◆ **TASK DIRECTIONS**:
Copy out everything from the line containing "The image size" down to the line containing "click(x=422, y=798)", with both of those lines included, and leave the pictures out of your answer.

◆ **EXERCISE MATERIALS**:
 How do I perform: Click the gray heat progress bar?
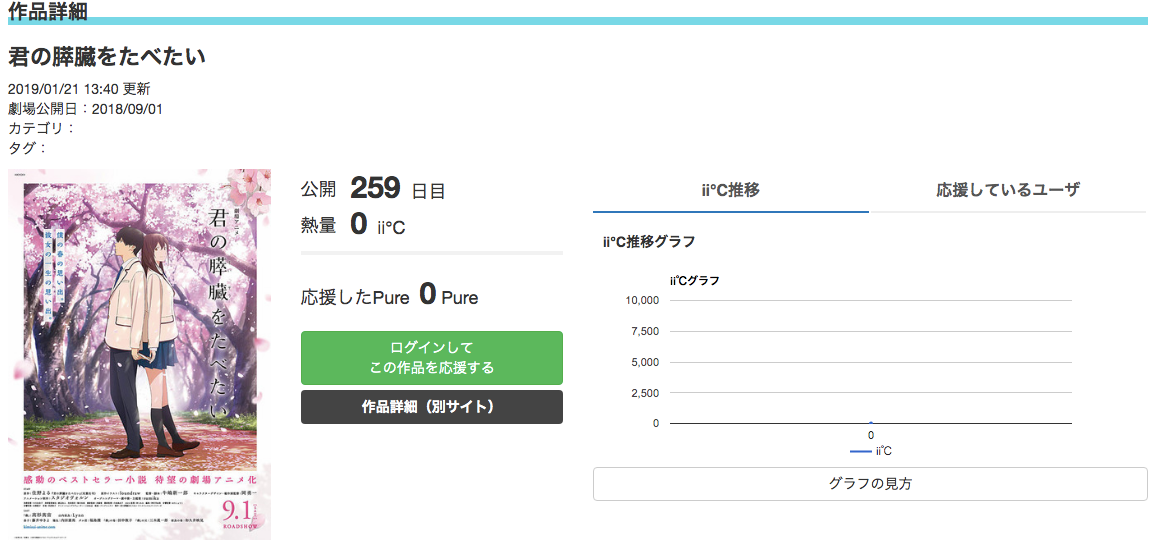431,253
* * *
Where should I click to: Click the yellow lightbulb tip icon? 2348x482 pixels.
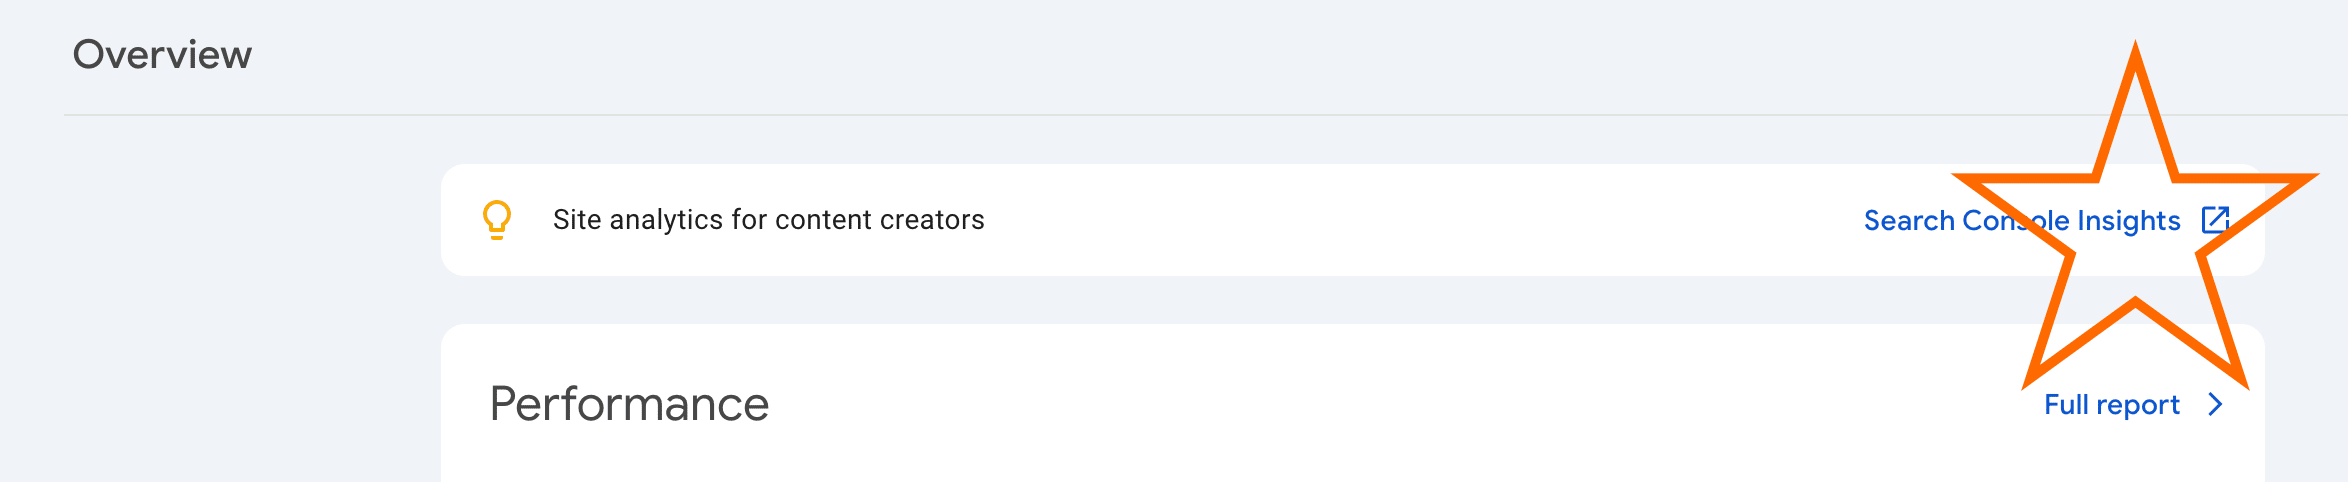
* * *
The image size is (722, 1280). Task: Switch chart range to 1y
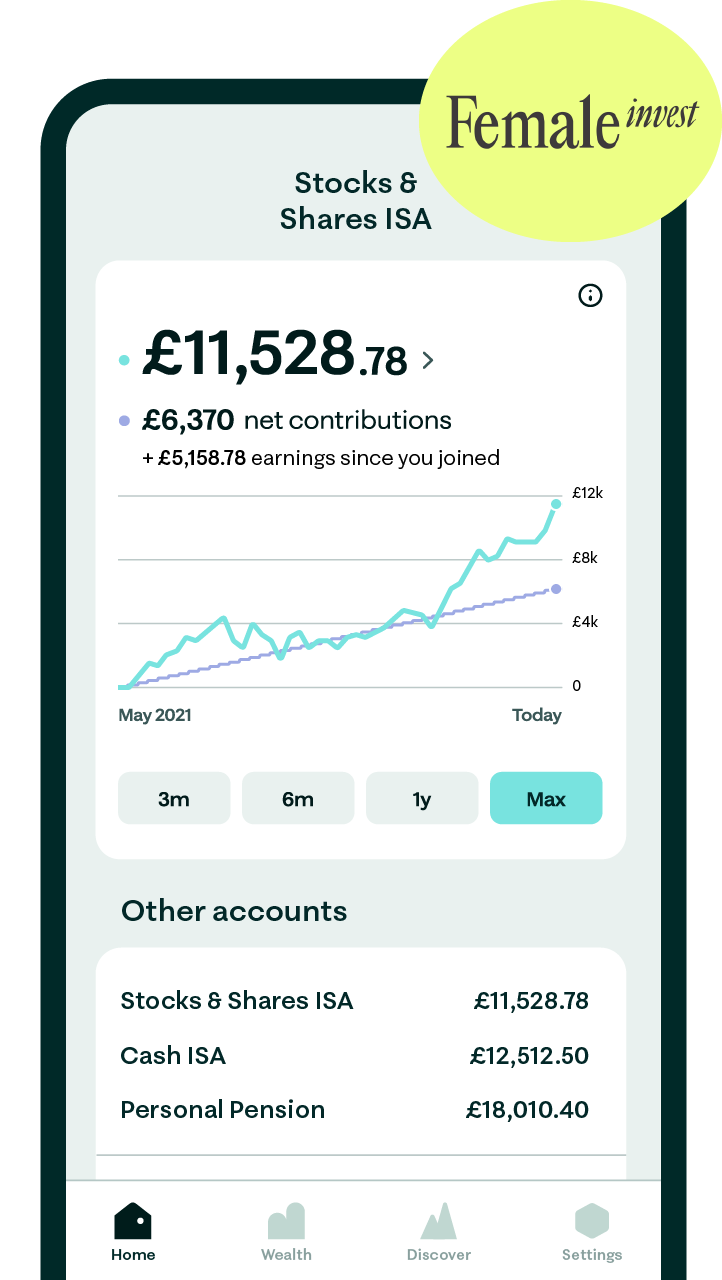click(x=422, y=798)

◆ **RESPONSE TO THIS TASK**:
The image size is (722, 1280). Task: Switch chart range to 1y
click(x=422, y=798)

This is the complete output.